[Records from a dataset]
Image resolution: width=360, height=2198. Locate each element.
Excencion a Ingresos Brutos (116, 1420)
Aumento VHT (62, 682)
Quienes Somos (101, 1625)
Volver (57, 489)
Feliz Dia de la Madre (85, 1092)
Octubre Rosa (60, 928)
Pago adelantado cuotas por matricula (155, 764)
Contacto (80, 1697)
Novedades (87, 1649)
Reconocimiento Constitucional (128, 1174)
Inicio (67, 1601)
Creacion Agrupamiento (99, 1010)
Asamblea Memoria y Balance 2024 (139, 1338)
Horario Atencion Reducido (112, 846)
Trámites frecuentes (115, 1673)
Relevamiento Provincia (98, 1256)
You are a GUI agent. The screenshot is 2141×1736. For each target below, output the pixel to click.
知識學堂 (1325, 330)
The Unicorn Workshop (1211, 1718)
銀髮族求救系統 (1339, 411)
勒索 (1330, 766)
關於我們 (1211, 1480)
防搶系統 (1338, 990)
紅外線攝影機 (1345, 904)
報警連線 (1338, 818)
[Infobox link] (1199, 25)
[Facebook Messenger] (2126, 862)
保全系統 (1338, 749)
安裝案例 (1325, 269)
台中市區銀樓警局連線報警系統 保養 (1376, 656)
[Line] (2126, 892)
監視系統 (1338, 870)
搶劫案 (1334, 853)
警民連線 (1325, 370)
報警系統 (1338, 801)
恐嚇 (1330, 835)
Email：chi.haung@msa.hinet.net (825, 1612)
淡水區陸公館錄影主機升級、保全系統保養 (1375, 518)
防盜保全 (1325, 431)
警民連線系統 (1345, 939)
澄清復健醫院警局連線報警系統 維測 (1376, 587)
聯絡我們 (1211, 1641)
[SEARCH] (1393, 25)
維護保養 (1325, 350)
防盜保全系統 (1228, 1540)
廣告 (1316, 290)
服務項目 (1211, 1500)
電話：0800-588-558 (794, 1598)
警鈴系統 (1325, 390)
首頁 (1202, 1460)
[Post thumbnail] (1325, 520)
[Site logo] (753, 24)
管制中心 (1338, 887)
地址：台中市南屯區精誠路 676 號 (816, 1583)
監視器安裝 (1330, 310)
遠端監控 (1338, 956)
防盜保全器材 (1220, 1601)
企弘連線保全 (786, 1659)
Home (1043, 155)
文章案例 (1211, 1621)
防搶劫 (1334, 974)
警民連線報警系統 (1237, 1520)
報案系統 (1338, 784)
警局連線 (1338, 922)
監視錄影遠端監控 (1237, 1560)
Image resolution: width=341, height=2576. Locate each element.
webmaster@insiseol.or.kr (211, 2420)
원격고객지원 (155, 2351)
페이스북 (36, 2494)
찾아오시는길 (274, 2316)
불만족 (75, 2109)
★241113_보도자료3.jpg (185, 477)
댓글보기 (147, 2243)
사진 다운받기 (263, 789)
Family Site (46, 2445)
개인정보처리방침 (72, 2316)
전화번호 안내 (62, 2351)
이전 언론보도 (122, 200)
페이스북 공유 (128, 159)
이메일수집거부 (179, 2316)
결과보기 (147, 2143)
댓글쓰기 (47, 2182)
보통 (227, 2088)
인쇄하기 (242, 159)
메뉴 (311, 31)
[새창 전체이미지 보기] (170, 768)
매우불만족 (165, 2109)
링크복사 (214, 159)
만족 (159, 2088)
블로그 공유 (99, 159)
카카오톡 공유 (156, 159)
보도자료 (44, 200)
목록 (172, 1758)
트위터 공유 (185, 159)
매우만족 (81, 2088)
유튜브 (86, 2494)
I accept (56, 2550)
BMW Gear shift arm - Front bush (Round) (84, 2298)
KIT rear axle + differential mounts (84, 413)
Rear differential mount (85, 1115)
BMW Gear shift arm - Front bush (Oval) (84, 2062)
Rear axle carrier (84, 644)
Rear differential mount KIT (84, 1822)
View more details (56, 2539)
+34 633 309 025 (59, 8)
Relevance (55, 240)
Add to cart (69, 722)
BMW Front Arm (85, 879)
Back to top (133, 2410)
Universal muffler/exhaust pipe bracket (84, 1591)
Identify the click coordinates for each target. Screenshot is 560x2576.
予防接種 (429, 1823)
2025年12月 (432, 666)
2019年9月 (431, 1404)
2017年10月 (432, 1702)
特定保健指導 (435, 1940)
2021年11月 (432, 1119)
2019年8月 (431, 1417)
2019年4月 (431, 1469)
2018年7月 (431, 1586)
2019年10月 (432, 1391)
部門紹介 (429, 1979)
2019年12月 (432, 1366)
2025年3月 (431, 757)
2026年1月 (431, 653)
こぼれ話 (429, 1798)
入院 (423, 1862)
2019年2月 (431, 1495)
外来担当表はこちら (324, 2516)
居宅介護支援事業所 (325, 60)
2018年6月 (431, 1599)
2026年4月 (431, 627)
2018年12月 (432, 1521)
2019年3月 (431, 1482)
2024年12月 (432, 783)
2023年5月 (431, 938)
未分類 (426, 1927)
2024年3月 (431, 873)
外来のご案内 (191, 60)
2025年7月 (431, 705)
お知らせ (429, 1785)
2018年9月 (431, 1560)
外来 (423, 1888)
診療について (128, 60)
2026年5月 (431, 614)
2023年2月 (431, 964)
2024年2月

What you should do => The exact wording of every entry above should be written out again.

Response box =>
Image resolution: width=360, height=2198. Locate each element.
Excencion a Ingresos Brutos (116, 1420)
Aumento VHT (62, 682)
Quienes Somos (101, 1625)
Volver (57, 489)
Feliz Dia de la Madre (85, 1092)
Octubre Rosa (60, 928)
Pago adelantado cuotas por matricula (155, 764)
Contacto (80, 1697)
Novedades (87, 1649)
Reconocimiento Constitucional (128, 1174)
Inicio (67, 1601)
Creacion Agrupamiento (99, 1010)
Asamblea Memoria y Balance 2024 (139, 1338)
Horario Atencion Reducido (112, 846)
Trámites frecuentes (115, 1673)
Relevamiento Provincia (98, 1256)
You are a GUI agent. The screenshot is 2141×1736. For each target below, output the pixel to click.
知識學堂 (1325, 330)
The Unicorn Workshop (1211, 1718)
銀髮族求救系統 (1339, 411)
勒索 (1330, 766)
關於我們 (1211, 1480)
防搶系統 (1338, 990)
紅外線攝影機 (1345, 904)
報警連線 (1338, 818)
[Infobox link] (1199, 25)
[Facebook Messenger] (2126, 862)
保全系統 (1338, 749)
安裝案例 (1325, 269)
台中市區銀樓警局連線報警系統 保養 (1376, 656)
[Line] (2126, 892)
監視系統 (1338, 870)
搶劫案 (1334, 853)
警民連線 (1325, 370)
報警系統 (1338, 801)
恐嚇 (1330, 835)
Email：chi.haung@msa.hinet.net (825, 1612)
淡水區陸公館錄影主機升級、保全系統保養 (1375, 518)
防盜保全 (1325, 431)
警民連線系統 (1345, 939)
澄清復健醫院警局連線報警系統 維測 (1376, 587)
聯絡我們 (1211, 1641)
[SEARCH] (1393, 25)
維護保養 (1325, 350)
防盜保全系統 (1228, 1540)
廣告 (1316, 290)
服務項目 (1211, 1500)
電話：0800-588-558 (794, 1598)
警鈴系統 (1325, 390)
首頁 (1202, 1460)
[Post thumbnail] (1325, 520)
[Site logo] (753, 24)
管制中心 (1338, 887)
地址：台中市南屯區精誠路 676 號 (816, 1583)
監視器安裝 (1330, 310)
遠端監控 (1338, 956)
防盜保全器材 (1220, 1601)
企弘連線保全 (786, 1659)
Home (1043, 155)
文章案例 (1211, 1621)
防搶劫 (1334, 974)
警民連線報警系統 (1237, 1520)
報案系統 (1338, 784)
警局連線 (1338, 922)
監視錄影遠端監控 (1237, 1560)
Image resolution: width=341, height=2576. Locate each element.
webmaster@insiseol.or.kr (211, 2420)
원격고객지원 (155, 2351)
페이스북 (36, 2494)
찾아오시는길 (274, 2316)
불만족 (75, 2109)
★241113_보도자료3.jpg (185, 477)
댓글보기 (147, 2243)
사진 다운받기 (263, 789)
Family Site (46, 2445)
개인정보처리방침 (72, 2316)
전화번호 안내 (62, 2351)
이전 언론보도 (122, 200)
페이스북 공유 (128, 159)
이메일수집거부 (179, 2316)
결과보기 (147, 2143)
댓글쓰기 (47, 2182)
보통 (227, 2088)
인쇄하기 (242, 159)
메뉴 (311, 31)
[새창 전체이미지 보기] (170, 768)
매우불만족 (165, 2109)
링크복사 (214, 159)
만족 (159, 2088)
블로그 공유 (99, 159)
카카오톡 공유 (156, 159)
보도자료 (44, 200)
목록 (172, 1758)
트위터 공유 (185, 159)
매우만족 (81, 2088)
유튜브 (86, 2494)
I accept (56, 2550)
BMW Gear shift arm - Front bush (Round) (84, 2298)
KIT rear axle + differential mounts (84, 413)
Rear differential mount (85, 1115)
BMW Gear shift arm - Front bush (Oval) (84, 2062)
Rear axle carrier (84, 644)
Rear differential mount KIT (84, 1822)
View more details (56, 2539)
+34 633 309 025 (59, 8)
Relevance (55, 240)
Add to cart (69, 722)
BMW Front Arm (85, 879)
Back to top (133, 2410)
Universal muffler/exhaust pipe bracket (84, 1591)
Identify the click coordinates for each target. Screenshot is 560x2576.
予防接種 (429, 1823)
2025年12月 (432, 666)
2019年9月 (431, 1404)
2017年10月 (432, 1702)
特定保健指導 (435, 1940)
2021年11月 (432, 1119)
2019年8月 (431, 1417)
2019年4月 (431, 1469)
2018年7月 (431, 1586)
2019年10月 (432, 1391)
部門紹介 (429, 1979)
2019年12月 (432, 1366)
2025年3月 (431, 757)
2026年1月 (431, 653)
こぼれ話 (429, 1798)
入院 (423, 1862)
2019年2月 (431, 1495)
外来担当表はこちら (324, 2516)
居宅介護支援事業所 (325, 60)
2018年6月 (431, 1599)
2026年4月 (431, 627)
2018年12月 (432, 1521)
2019年3月 (431, 1482)
2024年12月 (432, 783)
2023年5月 (431, 938)
未分類 (426, 1927)
2024年3月 (431, 873)
外来のご案内 (191, 60)
2025年7月 (431, 705)
お知らせ (429, 1785)
2018年9月 (431, 1560)
外来 (423, 1888)
診療について (128, 60)
2026年5月 (431, 614)
2023年2月 (431, 964)
2024年2月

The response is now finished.